La Fede che muove i passi: il miracolo del piccolo Emmanuel e la storia millenaria della Madonna del Pettoruto
Una storia di devozione profonda, che unisce la Sicilia alla Calabria, si tinge oggi di stupore e commozione. Al centro del racconto c’è il piccolo Emmanuel e un evento che molti non esitano a definire miracoloso, legato a uno dei santuari più celebri e visitati del Meridione: la Basilica Santuario della Madonna del Pettoruto, situata a San Sosti, in provincia di Cosenza. Un luogo dove la storia, la leggenda e la fede si fondono da secoli.
La Fede che muove i passi: il miracolo del piccolo Emmanuel e la storia millenaria della Madonna del Pettoruto
Una storia di devozione profonda, che unisce la Sicilia alla Calabria, si tinge oggi di stupore e commozione. Al centro del racconto c’è il piccolo Emmanuel e un evento che molti non esitano a definire miracoloso, legato a uno dei santuari più celebri e visitati del Meridione: la Basilica Santuario della Madonna del Pettoruto, situata a San Sosti, in provincia di Cosenza. Un luogo dove la storia, la leggenda e la fede si fondono da secoli.
L’origine del culto: la storia di Nicola Mairo di Altomonte e il miracolo del pastorello
Per capire l’eco di questo evento, bisogna fare un salto indietro nel tempo, fino agli inizi del 1500. La tradizione narra che l’origine della splendida statua della Vergine sia legata a Nicola Mairo, un uomo originario di Altomonte. Accusato ingiustamente di omicidio e braccato dai soldati, l’uomo cercò rifugio tra le gole impervie dei monti Mula e Milara, in una località chiamata Petruto (da cui “Pettoruto”, che significa proprio “pietroso” o “dirupato”).

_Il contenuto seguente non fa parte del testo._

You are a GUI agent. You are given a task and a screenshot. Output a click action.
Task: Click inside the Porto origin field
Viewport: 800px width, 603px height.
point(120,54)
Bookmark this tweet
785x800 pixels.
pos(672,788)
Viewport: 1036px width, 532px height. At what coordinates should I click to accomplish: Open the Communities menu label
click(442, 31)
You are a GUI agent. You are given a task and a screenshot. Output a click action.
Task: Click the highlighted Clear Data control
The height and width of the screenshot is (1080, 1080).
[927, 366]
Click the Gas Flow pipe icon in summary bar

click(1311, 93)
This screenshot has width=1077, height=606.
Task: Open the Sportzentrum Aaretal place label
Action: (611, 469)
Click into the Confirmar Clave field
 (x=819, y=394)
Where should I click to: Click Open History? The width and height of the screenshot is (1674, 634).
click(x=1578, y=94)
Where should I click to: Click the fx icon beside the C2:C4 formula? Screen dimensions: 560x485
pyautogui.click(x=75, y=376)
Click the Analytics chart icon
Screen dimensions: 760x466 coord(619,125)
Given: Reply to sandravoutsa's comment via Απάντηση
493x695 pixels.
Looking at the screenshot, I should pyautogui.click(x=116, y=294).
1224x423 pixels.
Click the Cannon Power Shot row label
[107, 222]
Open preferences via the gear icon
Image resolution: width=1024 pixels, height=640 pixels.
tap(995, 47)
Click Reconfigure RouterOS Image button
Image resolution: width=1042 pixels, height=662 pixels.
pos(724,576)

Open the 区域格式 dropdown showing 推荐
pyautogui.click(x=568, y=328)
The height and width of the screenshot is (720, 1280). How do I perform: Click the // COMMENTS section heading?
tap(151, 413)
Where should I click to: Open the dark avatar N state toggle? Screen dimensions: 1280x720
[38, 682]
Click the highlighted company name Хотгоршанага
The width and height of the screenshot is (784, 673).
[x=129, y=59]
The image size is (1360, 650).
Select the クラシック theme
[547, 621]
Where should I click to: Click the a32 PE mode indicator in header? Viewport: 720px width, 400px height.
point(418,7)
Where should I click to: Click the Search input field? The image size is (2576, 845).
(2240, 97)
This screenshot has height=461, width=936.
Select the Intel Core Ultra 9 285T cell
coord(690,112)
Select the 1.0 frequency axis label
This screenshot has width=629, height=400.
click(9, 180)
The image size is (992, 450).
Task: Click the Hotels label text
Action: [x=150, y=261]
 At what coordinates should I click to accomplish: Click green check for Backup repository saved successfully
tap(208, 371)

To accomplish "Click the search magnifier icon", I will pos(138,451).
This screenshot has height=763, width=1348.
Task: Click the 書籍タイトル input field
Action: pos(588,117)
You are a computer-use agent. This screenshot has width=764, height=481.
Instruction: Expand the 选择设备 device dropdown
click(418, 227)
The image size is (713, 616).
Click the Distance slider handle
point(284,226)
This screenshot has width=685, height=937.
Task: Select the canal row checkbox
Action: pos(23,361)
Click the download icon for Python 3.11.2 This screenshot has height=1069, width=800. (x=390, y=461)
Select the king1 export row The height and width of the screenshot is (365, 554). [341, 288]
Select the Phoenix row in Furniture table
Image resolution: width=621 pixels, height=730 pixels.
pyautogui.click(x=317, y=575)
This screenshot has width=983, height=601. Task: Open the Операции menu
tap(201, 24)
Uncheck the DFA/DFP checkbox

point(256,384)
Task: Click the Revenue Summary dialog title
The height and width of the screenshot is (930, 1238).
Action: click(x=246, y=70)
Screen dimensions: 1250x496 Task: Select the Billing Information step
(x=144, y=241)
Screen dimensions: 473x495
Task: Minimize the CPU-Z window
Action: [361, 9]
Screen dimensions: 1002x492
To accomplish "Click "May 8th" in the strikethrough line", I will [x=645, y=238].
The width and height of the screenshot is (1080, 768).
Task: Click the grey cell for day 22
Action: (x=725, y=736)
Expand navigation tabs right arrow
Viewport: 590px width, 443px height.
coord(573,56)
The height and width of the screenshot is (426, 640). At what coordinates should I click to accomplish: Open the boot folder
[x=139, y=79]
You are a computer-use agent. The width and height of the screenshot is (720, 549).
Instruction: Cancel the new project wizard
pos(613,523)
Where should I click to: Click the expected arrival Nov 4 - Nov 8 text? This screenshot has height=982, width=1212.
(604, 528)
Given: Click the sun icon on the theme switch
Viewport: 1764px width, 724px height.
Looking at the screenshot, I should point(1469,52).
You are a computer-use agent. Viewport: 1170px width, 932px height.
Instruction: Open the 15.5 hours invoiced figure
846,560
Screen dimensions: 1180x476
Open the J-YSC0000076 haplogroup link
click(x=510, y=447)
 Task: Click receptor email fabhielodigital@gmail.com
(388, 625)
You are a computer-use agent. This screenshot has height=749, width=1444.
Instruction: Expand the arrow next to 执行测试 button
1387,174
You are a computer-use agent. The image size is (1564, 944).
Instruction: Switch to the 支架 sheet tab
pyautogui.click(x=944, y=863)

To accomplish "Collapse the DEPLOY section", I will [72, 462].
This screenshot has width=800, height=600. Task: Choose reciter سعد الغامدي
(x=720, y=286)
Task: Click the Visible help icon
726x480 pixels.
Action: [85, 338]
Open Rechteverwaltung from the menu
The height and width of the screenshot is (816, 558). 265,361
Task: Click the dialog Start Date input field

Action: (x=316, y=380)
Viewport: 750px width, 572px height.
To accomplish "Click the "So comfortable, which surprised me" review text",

In quel nascondiglio solitario, sorretto solo dalla fede, Nicola fece un voto: se fosse stata dimostrata la sua innocenza, avrebbe realizzato un’immagine della Vergine. Privo di veri strumenti, utilizzando solo mezzi di fortuna, riuscì a scolpire nella roccia calcarea della montagna una bellissima e maestosa statua della Madonna con il Bambino in braccio. Una volta scagionato dalle accuse, l’uomo poté tornare ad Altomonte, ma la statua rimase nascosta tra la fitta vegetazione del monte.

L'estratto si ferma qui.